BY THE APP COMRADE DESK · MAY 11, 2026 · 5 MIN READ
Most apps in the medical category are decorative. They quiz you on board questions, summarise guidelines someone else wrote, or wrap a pill database in a UI from 2014. UpToDate Lexidrug is in a different business entirely. Wolters Kluwer pays a working editorial board of practising specialists to write and continuously update the clinical synthesis that other apps quote, and the result is the reference that most American teaching hospitals build their answer-the-question workflow around.
The 2024 merger of UpToDate and Lexicomp into a single app called Lexidrug — Wolters Kluwer’s drug-information module — cleaned up the last real friction in the workflow. One login, one offline sync, and a clinical topic and its associated dosing tables now live two taps apart instead of two apps apart. The price is brutal and the iPhone-native UX still trails the product’s institutional ambitions. None of that changes the answer to the only question that matters at the bedside: when you need to look something up, this is what’s open.
Most medical apps are content with summarising guidelines. UpToDate writes the guidelines other apps summarise.
FEATURES
The core product is a library of more than 12,000 peer-reviewed clinical topics, each graded against the GRADE evidence framework and rewritten by a paid editorial board of practising physicians. Search lands you on a topic page within two taps, and every recommendation carries an explicit strength-of-evidence rating you can defend on rounds. Calculators — more than 200 of them, from CHA2DS2-VASc to Wells' criteria — are inline with the topics that reference them.
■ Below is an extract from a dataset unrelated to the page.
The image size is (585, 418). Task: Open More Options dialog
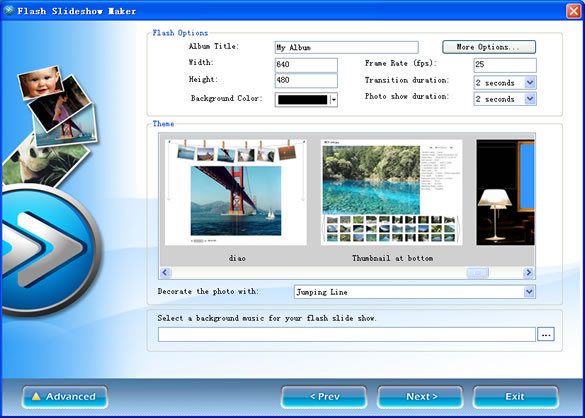(x=489, y=47)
Lexidrug, the post-merger drug-information module that replaced the separate Lexicomp app in 2024, sits one tab over. Dosing by indication, renal and hepatic adjustments, IV-compatibility tables, pregnancy and lactation risk, pill identification, and a drug-interaction checker that handles polypharmacy without bogging down. The two databases cross-link: tap a drug in a topic and you land in Lexidrug; tap a condition in Lexidrug and you're back in the clinical synthesis.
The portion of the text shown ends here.